Items from a data source
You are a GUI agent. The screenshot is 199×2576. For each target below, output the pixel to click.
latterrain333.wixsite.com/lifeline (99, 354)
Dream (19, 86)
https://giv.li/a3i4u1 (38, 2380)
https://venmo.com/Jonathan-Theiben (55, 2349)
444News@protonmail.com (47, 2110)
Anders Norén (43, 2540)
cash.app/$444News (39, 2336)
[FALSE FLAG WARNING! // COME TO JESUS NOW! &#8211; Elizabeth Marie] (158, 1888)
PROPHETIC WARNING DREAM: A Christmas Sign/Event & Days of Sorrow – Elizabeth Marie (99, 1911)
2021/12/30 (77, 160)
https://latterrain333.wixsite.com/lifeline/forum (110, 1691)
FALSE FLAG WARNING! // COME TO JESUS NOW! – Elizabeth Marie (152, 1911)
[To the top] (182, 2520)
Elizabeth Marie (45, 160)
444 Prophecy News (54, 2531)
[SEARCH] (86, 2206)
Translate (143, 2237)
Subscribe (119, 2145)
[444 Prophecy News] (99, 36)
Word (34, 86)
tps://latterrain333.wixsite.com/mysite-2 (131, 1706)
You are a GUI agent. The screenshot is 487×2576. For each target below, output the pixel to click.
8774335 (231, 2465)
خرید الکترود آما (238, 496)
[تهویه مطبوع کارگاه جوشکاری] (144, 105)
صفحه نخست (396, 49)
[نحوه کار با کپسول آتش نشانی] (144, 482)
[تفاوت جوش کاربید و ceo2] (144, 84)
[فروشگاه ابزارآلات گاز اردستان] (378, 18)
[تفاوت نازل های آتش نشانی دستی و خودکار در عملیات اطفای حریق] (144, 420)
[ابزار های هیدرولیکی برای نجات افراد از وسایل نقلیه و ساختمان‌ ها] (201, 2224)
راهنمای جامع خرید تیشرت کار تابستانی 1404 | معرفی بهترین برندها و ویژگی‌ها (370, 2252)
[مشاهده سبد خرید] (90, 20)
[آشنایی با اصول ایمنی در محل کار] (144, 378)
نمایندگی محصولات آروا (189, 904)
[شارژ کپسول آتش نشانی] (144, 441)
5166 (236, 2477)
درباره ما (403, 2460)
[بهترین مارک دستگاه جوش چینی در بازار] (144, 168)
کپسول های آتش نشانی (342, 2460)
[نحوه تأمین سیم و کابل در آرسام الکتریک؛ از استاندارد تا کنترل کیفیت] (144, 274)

= Assignment =
Copy, please, every line from the start of the entries down to the line that holds "[فروشگاه ابزارآلات گاز اردستان] (378, 18)", with both of those lines included and no others.

= Written answer =
You are a GUI agent. The screenshot is 199×2576. For each target below, output the pixel to click.
latterrain333.wixsite.com/lifeline (99, 354)
Dream (19, 86)
https://giv.li/a3i4u1 (38, 2380)
https://venmo.com/Jonathan-Theiben (55, 2349)
444News@protonmail.com (47, 2110)
Anders Norén (43, 2540)
cash.app/$444News (39, 2336)
[FALSE FLAG WARNING! // COME TO JESUS NOW! &#8211; Elizabeth Marie] (158, 1888)
PROPHETIC WARNING DREAM: A Christmas Sign/Event & Days of Sorrow – Elizabeth Marie (99, 1911)
2021/12/30 (77, 160)
https://latterrain333.wixsite.com/lifeline/forum (110, 1691)
FALSE FLAG WARNING! // COME TO JESUS NOW! – Elizabeth Marie (152, 1911)
[To the top] (182, 2520)
Elizabeth Marie (45, 160)
444 Prophecy News (54, 2531)
[SEARCH] (86, 2206)
Translate (143, 2237)
Subscribe (119, 2145)
[444 Prophecy News] (99, 36)
Word (34, 86)
tps://latterrain333.wixsite.com/mysite-2 (131, 1706)
You are a GUI agent. The screenshot is 487×2576. For each target below, output the pixel to click.
8774335 (231, 2465)
خرید الکترود آما (238, 496)
[تهویه مطبوع کارگاه جوشکاری] (144, 105)
صفحه نخست (396, 49)
[نحوه کار با کپسول آتش نشانی] (144, 482)
[تفاوت جوش کاربید و ceo2] (144, 84)
[فروشگاه ابزارآلات گاز اردستان] (378, 18)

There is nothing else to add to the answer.